§ **Brief**
Return every line of the records below that contains the word "Open", matching its case exactly.

§ **Working data**

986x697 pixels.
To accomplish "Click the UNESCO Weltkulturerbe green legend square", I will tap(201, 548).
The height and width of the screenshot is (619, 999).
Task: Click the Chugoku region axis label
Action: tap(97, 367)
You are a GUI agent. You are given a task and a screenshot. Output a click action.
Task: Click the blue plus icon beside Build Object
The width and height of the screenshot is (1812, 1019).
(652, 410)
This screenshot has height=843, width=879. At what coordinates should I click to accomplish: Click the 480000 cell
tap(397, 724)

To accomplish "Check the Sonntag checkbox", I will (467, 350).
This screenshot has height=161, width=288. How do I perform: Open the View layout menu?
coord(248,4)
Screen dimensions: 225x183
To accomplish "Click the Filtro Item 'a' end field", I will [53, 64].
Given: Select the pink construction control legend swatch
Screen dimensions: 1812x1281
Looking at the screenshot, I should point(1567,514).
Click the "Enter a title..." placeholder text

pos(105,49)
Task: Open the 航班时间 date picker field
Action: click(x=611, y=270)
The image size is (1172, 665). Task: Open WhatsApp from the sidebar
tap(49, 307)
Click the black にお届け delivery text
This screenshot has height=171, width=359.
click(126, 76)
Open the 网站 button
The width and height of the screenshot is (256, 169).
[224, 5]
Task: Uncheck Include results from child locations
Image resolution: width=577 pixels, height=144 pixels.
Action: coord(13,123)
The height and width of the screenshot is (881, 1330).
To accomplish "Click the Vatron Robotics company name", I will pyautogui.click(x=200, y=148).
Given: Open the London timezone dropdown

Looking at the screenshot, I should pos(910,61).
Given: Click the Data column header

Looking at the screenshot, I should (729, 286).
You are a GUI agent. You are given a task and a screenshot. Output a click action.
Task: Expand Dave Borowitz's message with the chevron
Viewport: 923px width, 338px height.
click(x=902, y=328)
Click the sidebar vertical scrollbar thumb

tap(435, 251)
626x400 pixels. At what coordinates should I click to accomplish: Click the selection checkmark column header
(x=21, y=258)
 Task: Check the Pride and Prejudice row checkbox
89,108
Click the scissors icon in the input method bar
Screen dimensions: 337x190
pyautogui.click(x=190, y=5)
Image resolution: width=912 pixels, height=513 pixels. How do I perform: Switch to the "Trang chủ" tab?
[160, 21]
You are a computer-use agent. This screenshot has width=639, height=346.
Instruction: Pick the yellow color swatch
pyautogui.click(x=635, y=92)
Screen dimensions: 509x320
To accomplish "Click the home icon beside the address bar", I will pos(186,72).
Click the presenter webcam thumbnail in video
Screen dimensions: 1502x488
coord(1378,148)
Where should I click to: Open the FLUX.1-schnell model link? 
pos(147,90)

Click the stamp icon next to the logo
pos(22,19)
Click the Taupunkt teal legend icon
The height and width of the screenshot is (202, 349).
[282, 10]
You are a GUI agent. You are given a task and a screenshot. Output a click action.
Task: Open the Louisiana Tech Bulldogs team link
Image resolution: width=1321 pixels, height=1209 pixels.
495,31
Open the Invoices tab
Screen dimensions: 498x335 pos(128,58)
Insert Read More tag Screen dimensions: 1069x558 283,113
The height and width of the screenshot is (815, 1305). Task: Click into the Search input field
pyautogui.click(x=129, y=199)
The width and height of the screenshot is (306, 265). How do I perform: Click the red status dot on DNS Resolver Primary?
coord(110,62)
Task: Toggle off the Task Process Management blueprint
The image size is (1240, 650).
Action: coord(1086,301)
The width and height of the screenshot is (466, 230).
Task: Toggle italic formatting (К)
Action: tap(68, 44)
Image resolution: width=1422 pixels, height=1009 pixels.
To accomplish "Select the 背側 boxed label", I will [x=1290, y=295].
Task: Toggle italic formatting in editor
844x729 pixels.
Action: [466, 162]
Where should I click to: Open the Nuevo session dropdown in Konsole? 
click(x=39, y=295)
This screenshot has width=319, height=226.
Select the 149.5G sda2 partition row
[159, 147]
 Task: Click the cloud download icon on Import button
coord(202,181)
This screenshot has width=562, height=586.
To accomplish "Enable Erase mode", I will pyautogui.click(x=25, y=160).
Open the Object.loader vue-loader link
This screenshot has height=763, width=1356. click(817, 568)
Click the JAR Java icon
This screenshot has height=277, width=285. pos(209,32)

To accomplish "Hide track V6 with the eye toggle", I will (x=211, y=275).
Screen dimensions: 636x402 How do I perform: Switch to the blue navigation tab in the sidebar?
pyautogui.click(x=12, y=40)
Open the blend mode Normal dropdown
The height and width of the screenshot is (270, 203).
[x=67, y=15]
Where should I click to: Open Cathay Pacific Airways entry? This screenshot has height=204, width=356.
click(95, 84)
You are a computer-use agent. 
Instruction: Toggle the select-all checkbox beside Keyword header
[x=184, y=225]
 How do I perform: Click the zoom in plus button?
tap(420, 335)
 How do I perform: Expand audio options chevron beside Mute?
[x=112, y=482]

§ **Response below**
This screenshot has height=161, width=288. How do I perform: Open the View layout menu?
Task: Open the 航班时间 date picker field
The image size is (1172, 665). Task: Open WhatsApp from the sidebar
Open the 网站 button
Given: Open the London timezone dropdown
Where should I click to: Open the FLUX.1-schnell model link? 
Task: Open the Louisiana Tech Bulldogs team link
Open the Invoices tab
Where should I click to: Open the Nuevo session dropdown in Konsole? 
Open the Object.loader vue-loader link
Open the blend mode Normal dropdown
Where should I click to: Open Cathay Pacific Airways entry? This screenshot has height=204, width=356.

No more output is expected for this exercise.